Ultrafine Pt nanoparticles (NPs) homogeneously anchored on hollow carbon nanoshells (PtIL-HCNs) via a wet-chemistry reduction of a new type of imidazolium-[PtCl6]2– ionic liquid (IL) are reported. Confined [PtCl6]2– in IL molecules effectively prevents the growth and spontaneous aggregation of the Pt NPs due to the electrochemical neutrality of the IL, resulting in a homogeneously dispersed state of Pt NPs. The PtIL-HCNs with a Pt loading of 22 wt % outperform the commercial Pt/C (40 wt %) in terms of oxygen reduction reaction (ORR) activity and durability.
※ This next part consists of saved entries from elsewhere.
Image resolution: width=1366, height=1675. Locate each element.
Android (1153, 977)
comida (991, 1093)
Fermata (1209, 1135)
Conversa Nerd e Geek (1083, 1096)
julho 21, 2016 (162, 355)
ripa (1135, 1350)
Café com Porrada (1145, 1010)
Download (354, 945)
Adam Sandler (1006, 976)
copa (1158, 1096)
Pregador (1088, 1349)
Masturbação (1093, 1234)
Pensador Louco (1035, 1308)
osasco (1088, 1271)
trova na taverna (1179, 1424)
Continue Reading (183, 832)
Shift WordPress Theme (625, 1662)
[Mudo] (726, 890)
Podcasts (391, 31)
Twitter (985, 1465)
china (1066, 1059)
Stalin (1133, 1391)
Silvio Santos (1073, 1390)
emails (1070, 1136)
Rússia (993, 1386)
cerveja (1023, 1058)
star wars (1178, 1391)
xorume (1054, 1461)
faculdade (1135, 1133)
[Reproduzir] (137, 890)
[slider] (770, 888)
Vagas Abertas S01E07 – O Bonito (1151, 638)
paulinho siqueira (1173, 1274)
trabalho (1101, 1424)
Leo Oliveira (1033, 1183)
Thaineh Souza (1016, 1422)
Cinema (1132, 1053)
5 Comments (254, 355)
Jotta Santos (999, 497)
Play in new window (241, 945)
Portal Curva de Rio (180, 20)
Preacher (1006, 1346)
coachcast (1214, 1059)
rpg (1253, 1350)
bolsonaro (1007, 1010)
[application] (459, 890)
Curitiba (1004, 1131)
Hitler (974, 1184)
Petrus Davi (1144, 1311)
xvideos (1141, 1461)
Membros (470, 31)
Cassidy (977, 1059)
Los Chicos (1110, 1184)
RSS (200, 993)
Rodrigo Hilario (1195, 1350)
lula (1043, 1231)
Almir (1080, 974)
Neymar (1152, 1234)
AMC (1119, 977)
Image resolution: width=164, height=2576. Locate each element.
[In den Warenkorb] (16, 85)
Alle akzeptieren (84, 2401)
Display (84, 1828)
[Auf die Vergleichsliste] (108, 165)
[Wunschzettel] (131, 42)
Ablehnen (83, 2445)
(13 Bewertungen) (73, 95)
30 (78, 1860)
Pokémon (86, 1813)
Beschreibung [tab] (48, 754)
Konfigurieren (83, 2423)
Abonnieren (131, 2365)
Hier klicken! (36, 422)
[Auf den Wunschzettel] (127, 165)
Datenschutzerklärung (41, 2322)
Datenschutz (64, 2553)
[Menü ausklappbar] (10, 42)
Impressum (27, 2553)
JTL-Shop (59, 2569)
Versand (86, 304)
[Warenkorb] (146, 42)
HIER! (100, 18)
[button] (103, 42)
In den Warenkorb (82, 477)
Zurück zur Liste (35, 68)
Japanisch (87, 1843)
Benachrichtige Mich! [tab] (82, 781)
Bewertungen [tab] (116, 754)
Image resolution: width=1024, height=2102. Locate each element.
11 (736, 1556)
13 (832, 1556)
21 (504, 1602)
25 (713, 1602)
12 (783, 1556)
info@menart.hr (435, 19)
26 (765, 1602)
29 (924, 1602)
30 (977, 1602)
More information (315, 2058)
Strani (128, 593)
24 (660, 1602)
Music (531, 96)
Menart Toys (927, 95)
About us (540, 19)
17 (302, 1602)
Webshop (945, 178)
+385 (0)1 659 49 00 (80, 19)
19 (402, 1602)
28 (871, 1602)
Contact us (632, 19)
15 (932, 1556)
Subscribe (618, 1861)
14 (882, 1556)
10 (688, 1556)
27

The half-wave potential of PtIL-HCNs is 51 mV more positive than that of the commercial Pt/C in 0.1 M HClO4. An electrochemical surface area of 97 m2 mg–1 Pt and specific mass activity of 475 mA mg–1 Pt of PtIL-HCNs were found to be 5.6 and 2.7 times higher than those on the commercial Pt/C. Furthermore, this work demonstrates that unlike one-dimensional (1D) carbon nanotubes and two-dimensional (2D) reduced oxide graphene, the three-dimensional (3D) HCN support plays an indispensable role in preventing any stacking of Pt NPs, leading to significantly enhanced ORR activity and durability.